What the exercise asks => Extract, exactly as written, the line that contains "This screenshot has width=976, height=322." and all lines after it through the end of the records. Omit pictures.

Records supplied =>
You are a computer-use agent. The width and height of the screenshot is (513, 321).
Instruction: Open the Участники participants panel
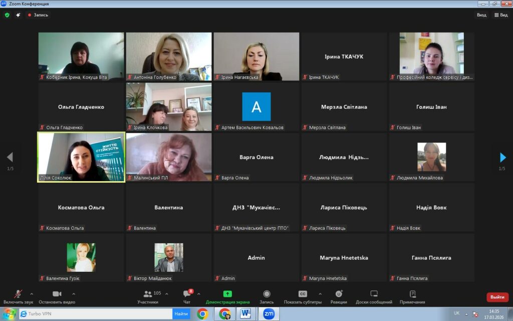click(148, 294)
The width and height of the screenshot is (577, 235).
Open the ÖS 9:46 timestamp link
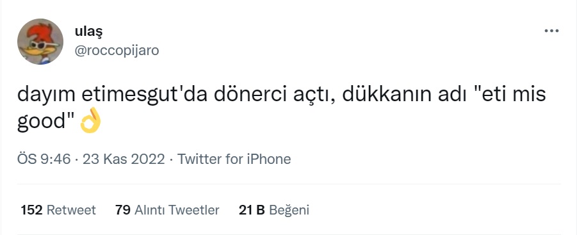44,159
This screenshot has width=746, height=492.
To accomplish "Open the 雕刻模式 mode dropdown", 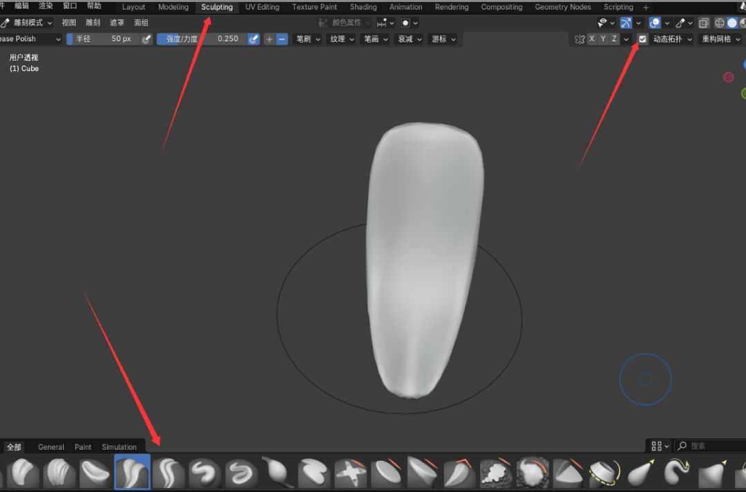I will click(28, 23).
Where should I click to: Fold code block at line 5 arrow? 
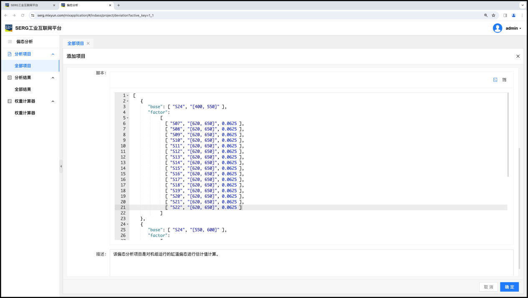point(128,118)
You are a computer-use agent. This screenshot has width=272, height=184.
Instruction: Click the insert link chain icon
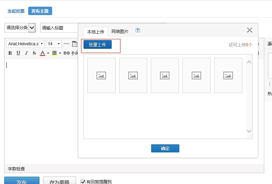(66, 53)
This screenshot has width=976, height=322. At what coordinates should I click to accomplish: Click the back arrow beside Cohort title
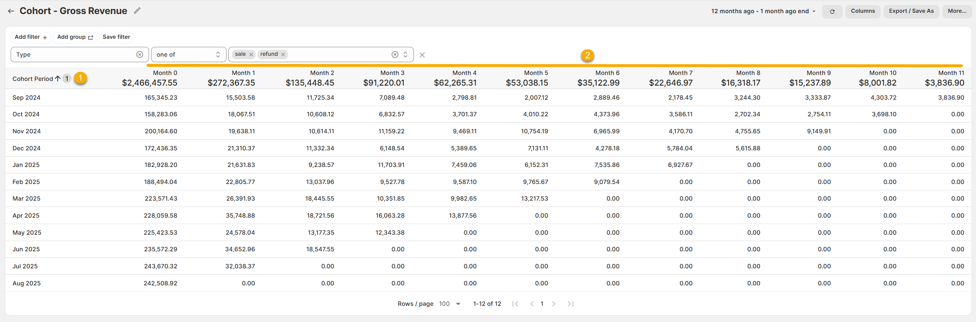pos(11,11)
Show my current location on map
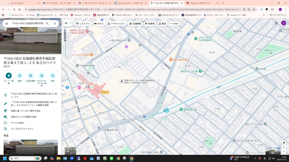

Answer to this task =>
This screenshot has width=976, height=322. At what coordinates should I click to accomplish: Click the back arrow beside Cohort title
pos(11,11)
Show my current location on map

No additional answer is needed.